The report's first author is Sunil Bajpai, an earth scientist at the Indian Institute of Technology who directed excavations at the Vastan lignite coal mine in western India that unearthed the fossils.
Bajpai's Indian team managed to find and remove the tiny Anthrasimias tooth specimens from a strata in the mine while "really gigantic trucks" scooped up coal above them, Kay said. The teeth were dated by identifying microscopic marine plankton fossils of known age in nearby rock layers, he added.
Bajpai's team was funded by India's Department of Science and Technology. Work by Williams and Kay, who are anthropoid experts, was funded the Duke Provost's Research Fund and the National Science Foundation.
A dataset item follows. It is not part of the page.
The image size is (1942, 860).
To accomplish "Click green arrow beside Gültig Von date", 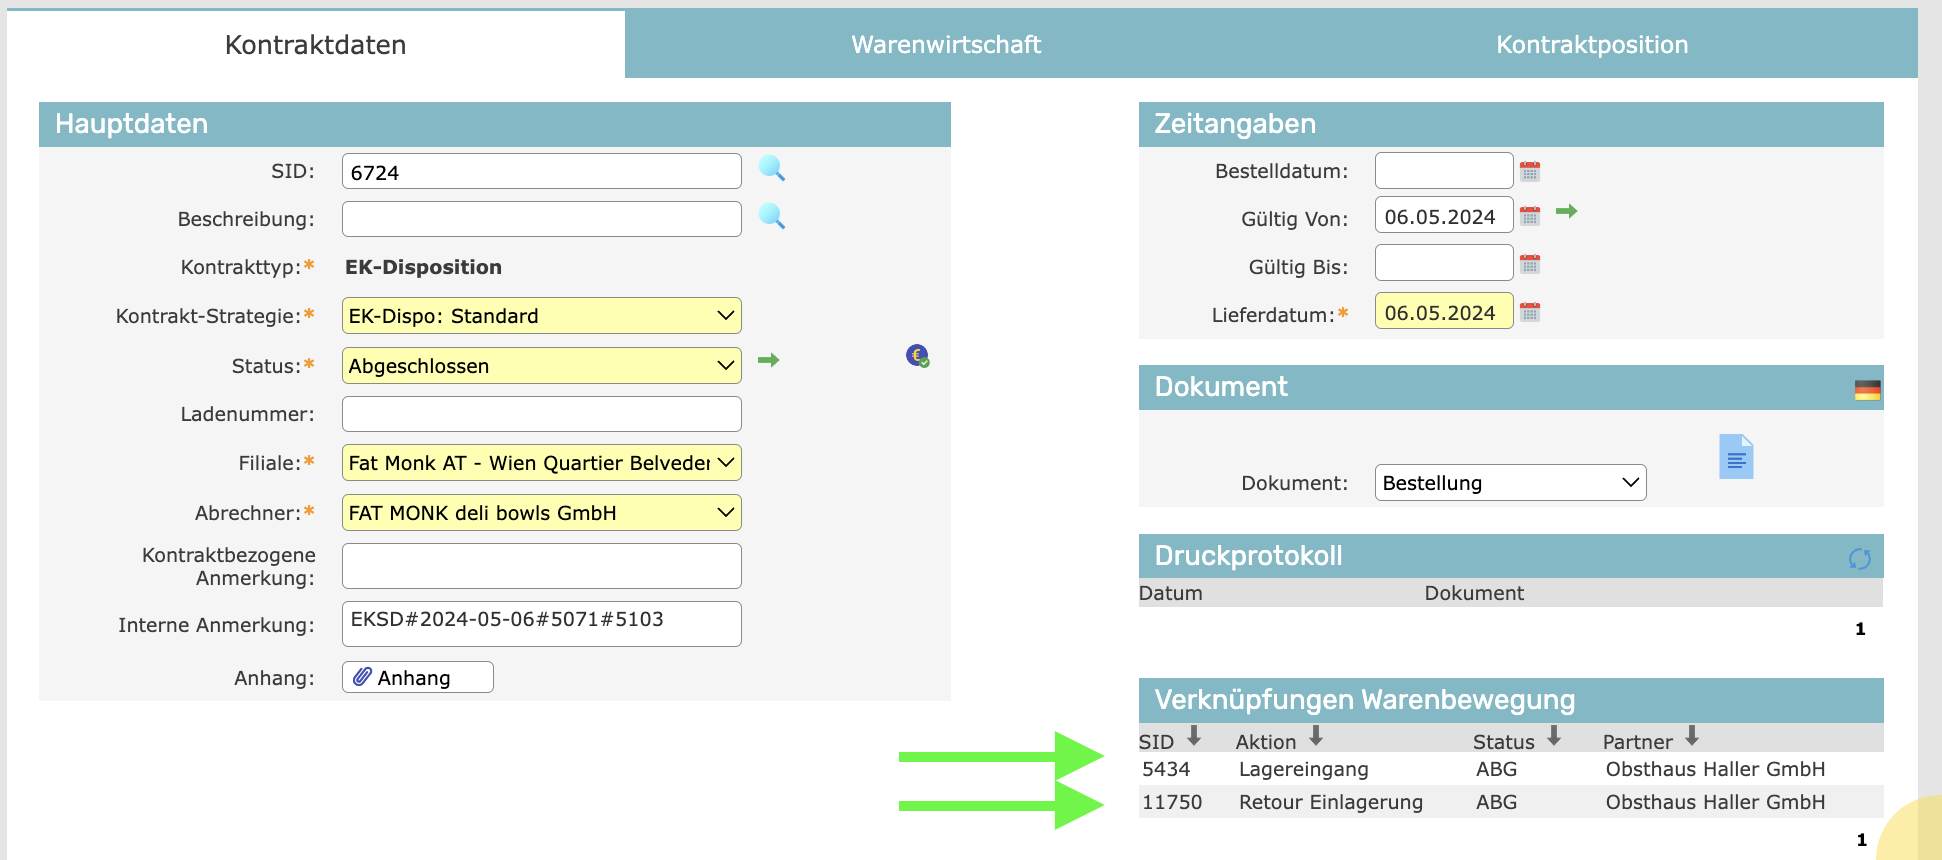I will (1566, 212).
Their PNAS report describes tooth structure differences that would separate Anthrasimias from two other ancient lines of primates whose remains have been found at the same level of the Vastan mine. Of the three lines, Williams and Kay believe only Anthrasimias's is part of the anthropoid lineage that evolved into modern monkeys, apes and humans.
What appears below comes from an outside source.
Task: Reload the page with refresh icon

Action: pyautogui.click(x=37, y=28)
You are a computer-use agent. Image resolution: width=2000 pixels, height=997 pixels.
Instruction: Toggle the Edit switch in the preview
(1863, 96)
"Most of the fossil record of ancient primates is made up of teeth, because teeth are easy to preserve and hard," Williams said. "Occasionally we get lucky enough to have a skull to work with, but in this case a few teeth is all we have." Their PNAS report described two upper molars and one lower molar.
"From the tooth size and structure we can say something about the animals' body weight and diet, because teeth have crests that are differentially developed depending on whether they ate primarily insects, leaves or fruit," he said. But without more body parts, Kay and Williams declined to deduce what the animals looked like.